Task statement
Only the lines from the line containing "Given: Click the teal-scarfed" to the end of the entries should be repeated, exactly as they appear.

-------- Given information

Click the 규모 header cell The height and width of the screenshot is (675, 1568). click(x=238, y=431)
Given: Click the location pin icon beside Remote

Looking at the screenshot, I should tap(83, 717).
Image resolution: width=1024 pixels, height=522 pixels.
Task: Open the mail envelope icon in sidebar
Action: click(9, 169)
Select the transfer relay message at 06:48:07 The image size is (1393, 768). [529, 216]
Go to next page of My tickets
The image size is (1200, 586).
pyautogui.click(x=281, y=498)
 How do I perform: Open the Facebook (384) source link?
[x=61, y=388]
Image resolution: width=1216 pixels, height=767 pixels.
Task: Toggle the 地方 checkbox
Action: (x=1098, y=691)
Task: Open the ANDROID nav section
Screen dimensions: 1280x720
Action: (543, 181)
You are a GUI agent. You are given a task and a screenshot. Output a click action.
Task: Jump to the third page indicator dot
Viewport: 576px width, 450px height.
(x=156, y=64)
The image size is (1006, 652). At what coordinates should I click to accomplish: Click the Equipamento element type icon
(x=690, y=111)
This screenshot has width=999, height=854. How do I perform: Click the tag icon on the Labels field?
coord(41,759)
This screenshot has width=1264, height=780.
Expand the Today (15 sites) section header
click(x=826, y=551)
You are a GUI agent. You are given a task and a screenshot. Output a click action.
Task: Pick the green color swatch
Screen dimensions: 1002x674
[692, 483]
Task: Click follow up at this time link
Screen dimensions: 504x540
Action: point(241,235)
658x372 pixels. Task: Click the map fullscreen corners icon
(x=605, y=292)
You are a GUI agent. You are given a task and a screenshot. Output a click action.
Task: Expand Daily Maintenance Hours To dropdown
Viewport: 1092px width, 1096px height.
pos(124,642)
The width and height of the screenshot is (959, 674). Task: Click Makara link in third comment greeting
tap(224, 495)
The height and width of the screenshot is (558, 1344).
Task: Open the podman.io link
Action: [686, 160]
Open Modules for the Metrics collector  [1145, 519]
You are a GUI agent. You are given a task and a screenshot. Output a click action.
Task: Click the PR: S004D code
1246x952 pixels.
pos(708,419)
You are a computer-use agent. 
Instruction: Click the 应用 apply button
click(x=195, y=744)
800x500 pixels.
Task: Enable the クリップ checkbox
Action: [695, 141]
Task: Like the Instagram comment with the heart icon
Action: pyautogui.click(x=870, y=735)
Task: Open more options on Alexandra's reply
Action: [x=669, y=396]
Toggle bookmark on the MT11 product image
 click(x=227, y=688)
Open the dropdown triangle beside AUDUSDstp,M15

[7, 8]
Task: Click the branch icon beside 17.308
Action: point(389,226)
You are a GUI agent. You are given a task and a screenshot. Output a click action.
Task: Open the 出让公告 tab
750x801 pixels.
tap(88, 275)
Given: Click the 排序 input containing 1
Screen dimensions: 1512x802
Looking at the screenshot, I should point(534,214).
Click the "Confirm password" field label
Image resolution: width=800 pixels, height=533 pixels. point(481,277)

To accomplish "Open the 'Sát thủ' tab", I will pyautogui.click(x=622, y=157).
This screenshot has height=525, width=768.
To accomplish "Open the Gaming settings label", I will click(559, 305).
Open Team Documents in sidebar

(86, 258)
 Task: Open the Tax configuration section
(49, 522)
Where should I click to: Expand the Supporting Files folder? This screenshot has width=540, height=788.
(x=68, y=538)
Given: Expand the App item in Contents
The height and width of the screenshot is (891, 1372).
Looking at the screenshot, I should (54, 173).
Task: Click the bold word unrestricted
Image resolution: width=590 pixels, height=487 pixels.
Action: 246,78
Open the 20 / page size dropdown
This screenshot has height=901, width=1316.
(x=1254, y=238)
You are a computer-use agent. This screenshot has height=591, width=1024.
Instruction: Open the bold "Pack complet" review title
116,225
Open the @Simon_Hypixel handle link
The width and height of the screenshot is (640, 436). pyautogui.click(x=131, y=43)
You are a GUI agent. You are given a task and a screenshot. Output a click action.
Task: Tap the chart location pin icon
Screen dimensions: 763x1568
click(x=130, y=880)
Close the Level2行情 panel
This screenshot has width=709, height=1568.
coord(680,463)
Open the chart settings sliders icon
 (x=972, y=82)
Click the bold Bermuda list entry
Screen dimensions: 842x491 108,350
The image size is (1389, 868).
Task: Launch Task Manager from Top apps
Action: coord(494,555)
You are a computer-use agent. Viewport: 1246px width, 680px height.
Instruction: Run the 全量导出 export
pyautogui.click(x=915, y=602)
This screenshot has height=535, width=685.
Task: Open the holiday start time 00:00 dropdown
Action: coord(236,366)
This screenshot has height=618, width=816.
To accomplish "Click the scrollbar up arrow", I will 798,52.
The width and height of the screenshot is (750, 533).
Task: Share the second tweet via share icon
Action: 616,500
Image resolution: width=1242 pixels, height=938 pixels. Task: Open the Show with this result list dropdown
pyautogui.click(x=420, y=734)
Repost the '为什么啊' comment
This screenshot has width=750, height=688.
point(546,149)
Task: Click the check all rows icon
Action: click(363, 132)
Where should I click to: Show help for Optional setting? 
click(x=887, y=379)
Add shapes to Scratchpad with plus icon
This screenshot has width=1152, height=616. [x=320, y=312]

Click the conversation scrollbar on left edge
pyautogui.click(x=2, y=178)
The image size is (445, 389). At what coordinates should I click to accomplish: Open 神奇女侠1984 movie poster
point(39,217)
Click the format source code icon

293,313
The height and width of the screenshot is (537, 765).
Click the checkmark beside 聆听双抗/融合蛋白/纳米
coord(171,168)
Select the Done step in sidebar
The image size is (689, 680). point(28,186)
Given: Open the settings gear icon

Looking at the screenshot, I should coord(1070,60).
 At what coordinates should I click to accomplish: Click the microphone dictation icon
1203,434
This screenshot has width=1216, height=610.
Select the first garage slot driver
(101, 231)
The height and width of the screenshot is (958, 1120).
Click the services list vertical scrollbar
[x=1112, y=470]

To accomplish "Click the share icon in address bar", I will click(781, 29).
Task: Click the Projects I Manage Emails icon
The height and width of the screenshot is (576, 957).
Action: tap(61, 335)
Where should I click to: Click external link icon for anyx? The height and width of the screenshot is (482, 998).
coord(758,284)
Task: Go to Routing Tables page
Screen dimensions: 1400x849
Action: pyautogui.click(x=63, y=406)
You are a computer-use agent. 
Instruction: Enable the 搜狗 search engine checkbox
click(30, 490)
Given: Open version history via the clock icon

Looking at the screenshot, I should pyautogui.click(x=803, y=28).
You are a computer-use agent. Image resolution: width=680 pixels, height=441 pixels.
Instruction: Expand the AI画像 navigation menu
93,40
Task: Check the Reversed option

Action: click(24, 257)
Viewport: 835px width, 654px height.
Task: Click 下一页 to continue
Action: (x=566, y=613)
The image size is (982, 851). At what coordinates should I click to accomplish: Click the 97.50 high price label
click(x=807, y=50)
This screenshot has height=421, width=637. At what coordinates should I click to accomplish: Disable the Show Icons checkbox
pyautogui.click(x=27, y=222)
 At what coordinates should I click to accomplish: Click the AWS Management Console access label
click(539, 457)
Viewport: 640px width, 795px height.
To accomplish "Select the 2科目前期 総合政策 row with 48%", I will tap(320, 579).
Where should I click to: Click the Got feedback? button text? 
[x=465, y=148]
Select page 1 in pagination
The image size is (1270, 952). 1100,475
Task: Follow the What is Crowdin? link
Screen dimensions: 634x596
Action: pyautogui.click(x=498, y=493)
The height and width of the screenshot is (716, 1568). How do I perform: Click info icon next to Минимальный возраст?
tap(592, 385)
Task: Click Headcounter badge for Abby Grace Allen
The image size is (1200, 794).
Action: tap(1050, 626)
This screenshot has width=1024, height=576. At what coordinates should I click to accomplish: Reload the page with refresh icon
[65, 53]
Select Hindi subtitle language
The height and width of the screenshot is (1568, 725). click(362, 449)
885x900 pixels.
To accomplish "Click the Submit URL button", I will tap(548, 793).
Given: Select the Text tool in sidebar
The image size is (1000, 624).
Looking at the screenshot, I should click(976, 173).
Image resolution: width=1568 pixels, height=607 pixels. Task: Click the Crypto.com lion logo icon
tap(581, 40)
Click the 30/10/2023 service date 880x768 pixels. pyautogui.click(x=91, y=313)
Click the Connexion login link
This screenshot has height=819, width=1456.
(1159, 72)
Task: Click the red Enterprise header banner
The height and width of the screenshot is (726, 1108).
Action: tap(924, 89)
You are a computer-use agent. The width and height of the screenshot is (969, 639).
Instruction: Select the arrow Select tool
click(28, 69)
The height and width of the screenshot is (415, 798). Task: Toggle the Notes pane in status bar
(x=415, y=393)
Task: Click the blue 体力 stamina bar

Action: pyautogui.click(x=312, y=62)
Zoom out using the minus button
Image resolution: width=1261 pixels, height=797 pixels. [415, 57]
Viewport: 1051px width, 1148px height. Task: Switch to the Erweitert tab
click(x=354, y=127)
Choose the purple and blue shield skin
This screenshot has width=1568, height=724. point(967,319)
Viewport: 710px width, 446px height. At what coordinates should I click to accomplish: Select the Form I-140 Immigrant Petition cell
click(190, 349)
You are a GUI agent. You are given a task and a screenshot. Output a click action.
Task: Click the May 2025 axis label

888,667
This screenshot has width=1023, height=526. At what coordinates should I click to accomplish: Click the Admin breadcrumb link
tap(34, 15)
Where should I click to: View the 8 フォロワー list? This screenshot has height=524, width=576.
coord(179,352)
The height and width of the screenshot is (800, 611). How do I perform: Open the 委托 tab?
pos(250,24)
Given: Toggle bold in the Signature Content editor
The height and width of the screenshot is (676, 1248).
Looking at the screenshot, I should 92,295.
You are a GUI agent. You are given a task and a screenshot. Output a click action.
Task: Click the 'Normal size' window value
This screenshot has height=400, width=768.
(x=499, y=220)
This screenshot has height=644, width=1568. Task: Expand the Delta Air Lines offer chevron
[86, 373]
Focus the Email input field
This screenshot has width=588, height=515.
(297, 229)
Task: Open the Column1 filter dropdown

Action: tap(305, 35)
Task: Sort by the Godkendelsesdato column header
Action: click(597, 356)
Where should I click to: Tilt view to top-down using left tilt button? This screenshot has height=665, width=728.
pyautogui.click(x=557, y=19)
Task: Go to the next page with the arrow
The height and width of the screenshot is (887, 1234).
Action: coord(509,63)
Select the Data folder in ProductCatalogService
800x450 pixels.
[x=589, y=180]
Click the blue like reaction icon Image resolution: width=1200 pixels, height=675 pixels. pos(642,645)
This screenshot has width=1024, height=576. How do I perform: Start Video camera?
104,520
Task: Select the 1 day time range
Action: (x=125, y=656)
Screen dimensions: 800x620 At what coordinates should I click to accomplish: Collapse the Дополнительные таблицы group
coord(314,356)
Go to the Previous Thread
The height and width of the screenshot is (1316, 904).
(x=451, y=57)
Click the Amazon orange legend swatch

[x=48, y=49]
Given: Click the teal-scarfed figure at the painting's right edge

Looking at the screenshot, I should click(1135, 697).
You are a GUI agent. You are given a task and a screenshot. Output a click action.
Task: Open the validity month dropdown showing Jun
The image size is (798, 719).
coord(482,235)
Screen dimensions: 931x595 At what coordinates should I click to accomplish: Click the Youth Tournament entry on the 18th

----------------

Final answer
Given: Click the teal-scarfed figure at the painting's right edge

Looking at the screenshot, I should click(1135, 697).
You are a GUI agent. You are given a task and a screenshot. Output a click action.
Task: Open the validity month dropdown showing Jun
The image size is (798, 719).
coord(482,235)
Screen dimensions: 931x595 At what coordinates should I click to accomplish: Click the Youth Tournament entry on the 18th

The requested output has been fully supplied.